Lobby, aliás, que funciona que é uma beleza por aqui. A força da família Barreto é uma coisa impressionante, tanto para conseguir financiamento público quanto emplacar indicações como essa, para o direito de ser o representante oficial do Brasil no Oscar – se não estou enganado, a terceira em quinze anos (Fábio Barreto, que divide com ‘Jayminho’ Monjardim o posto de mais medíocre cineasta brasileiro da atualidade, por ‘O Quatrilho’, e Bruno pela sua controversa adaptação de ‘O Que é Isso Companheiro?’, além do ‘174’). O velho Barretão, Luís Carlos, tem seus serviços prestados ao cinema brasileiro: é o responsável pela histórica fotografia de ‘Vidas Secas’, de Nélson Pereira, uma das principais referências da ‘estética da fome’ do Cinema Novo, foi amigo pessoal de Gláuber Rocha, é co-roteirista de ‘Assalto ao Trem Pagador’ de Roberto Farias, além de produtor íncansável de mais de 70 filmes em quase 40 anos de carreira – entre eles, a maior bilheteria do país em todos os tempos, ‘Dona Flor e Seus Dois Maridos’ –, sobrevivendo a todas as crises que já se abateram sobre a produção nacional – ‘O Quatrilho’ justamente foi uma das produções que realavancou o cinema brasileiro em meados dos 90, a famosa ‘retomada’logo após a terra arrasada da era Collor. Mas age como cartola de futebol nos bastidores, pegando pesado para que seu time e só ele obtenha benefícios que muito bem poderiam ser buscados no próprio mercado, por conta do tipo de produção, mais acessível, em que costuma investir e naturalmente pelos resultados apresentados. Aliás, uma das boas coisas da passagem de Gilberto Gil pelo Ministério da Cultura foi justamente negar patrocínio público para quem já está mais do que consolidado no mercado e teoricamante não necessitaria se agarrar às mamas do Estado, como Barretão. Claro que ele chiou, então, dando o carteiraço de que "tenho mais de trinta anos de atividades, vários de meus filmes foram campeões de bilheteria ...", ao que Gil respondeu que justamente a função de seu Ministério não era dar dinheiro pra medalhões que não precisam mas para quem tem, ao contrário, talento de sobra mas dificuldades de mostrar a cara.
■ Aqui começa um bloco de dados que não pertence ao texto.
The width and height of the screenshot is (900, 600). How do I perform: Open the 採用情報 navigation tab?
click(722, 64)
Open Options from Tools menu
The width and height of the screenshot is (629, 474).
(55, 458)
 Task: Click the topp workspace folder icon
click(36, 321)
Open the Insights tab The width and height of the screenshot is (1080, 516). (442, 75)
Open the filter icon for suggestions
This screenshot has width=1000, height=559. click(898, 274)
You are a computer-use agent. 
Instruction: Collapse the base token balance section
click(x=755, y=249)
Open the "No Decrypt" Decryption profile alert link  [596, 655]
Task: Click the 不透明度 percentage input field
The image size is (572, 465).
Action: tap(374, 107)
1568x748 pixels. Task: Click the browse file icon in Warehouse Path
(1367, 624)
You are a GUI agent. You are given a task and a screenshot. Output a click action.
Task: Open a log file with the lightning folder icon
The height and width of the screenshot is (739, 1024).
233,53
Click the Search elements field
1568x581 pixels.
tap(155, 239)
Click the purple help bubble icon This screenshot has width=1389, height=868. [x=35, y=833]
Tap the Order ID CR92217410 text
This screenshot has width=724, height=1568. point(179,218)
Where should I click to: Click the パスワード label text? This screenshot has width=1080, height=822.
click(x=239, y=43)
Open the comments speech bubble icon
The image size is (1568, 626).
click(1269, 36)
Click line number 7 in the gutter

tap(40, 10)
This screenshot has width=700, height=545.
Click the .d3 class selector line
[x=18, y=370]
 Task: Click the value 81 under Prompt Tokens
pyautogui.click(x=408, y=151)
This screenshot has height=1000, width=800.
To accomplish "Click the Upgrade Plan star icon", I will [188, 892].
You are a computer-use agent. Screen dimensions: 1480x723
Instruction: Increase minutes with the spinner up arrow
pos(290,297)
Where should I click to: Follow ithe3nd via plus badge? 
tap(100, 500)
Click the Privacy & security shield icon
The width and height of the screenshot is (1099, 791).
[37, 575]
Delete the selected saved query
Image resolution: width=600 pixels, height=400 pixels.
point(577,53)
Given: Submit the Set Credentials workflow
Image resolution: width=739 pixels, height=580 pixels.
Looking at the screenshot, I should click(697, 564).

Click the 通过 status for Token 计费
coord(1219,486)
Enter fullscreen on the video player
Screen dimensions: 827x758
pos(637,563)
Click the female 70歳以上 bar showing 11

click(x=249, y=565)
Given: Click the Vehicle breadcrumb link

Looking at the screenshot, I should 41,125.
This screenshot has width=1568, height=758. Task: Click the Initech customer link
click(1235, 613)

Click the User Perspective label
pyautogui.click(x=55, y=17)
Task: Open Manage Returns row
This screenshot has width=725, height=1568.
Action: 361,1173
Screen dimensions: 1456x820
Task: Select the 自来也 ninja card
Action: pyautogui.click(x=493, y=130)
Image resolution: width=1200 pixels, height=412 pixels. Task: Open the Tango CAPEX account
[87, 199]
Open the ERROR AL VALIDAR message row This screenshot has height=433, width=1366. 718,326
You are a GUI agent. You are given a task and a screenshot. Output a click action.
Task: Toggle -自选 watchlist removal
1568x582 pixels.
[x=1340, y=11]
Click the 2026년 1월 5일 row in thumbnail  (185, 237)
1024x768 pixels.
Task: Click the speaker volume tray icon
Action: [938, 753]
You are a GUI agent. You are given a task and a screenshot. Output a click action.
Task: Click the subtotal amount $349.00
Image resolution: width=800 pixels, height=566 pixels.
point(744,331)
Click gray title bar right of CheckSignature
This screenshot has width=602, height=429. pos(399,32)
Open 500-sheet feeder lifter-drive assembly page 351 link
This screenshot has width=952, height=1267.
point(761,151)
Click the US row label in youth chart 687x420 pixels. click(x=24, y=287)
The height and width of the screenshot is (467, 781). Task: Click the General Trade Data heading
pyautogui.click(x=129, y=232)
Mas o mais curioso de tudo é que a escolha da indicação de ‘174’ como filme oficial do Brasil para o Oscar saiu no dia 16 de setembro do ano passado sem que a obra tivesse entrado no circuitão ainda – apenas algumas exibições em festivais foram registradas, já que a entrada em cartaz nacional estava prevista só para 24 de outubro. Mas então como é que obteve a indicação, se uma das exigências justamente é ser exibido em cinemas – com venda de ingressos, naturalmente – por pelo menos uma semana? Ah, aí entra mais uma brilhante jogada da família Barreto: para cumprir a exigência, o filme foi colocado, em uma única sala, em Jundiaí, interior de São Paulo. Cumpriu a regra, mas não deu condições para que a aceitação popular e a opinião da crítica especializada fossem minimamente consideradas, o que reforça a idéia de que a tal comissão de notáveis responsável pela escolha imagina-se uma autoridade e tanto no que é melhor para o Brasil em termos de visibilidade do seu produto audiovisual. Portanto, a única conclusão possível é que, ao desprezarem a Academia, cuja preferência eles imaginam ser por produções corriqueiras, acabaram desprezando também o que de melhor o filme nacional brasileiro produziu, preterido a criatividade em prol do senso comum (que, repito, eles imaginam saber como é) e o próprio filme indicado, que, afinal, cabe neste contexto furado deles de ‘filme acessível ao gosto acadêmico’. O cinema brasileiro ficou sem o passaporte para o evento que parece concentrar todas as expectativas de uma parte significativa dos realizadores, da imprensa e do público brasileiros, para quem falta a estatueta dourada para ser definitivamente legitimada a produção audiovisual brasuca. O que é uma grossa bobagem, obviamente, já que o Oscar não serve para legitimar absolutamente coisa nenhuma – se é por preimação, Cannes, Berlim, Sundance, Toronto, Veneza ... têm mais credibilidade, e se o critério é a posição na indústria, o cinema nacional já está definitivamente representado por diversos atores e realizadores que vêm constantemente filmando em Hollywood ou trabalhando em co-produções estrangeiras faz tempo.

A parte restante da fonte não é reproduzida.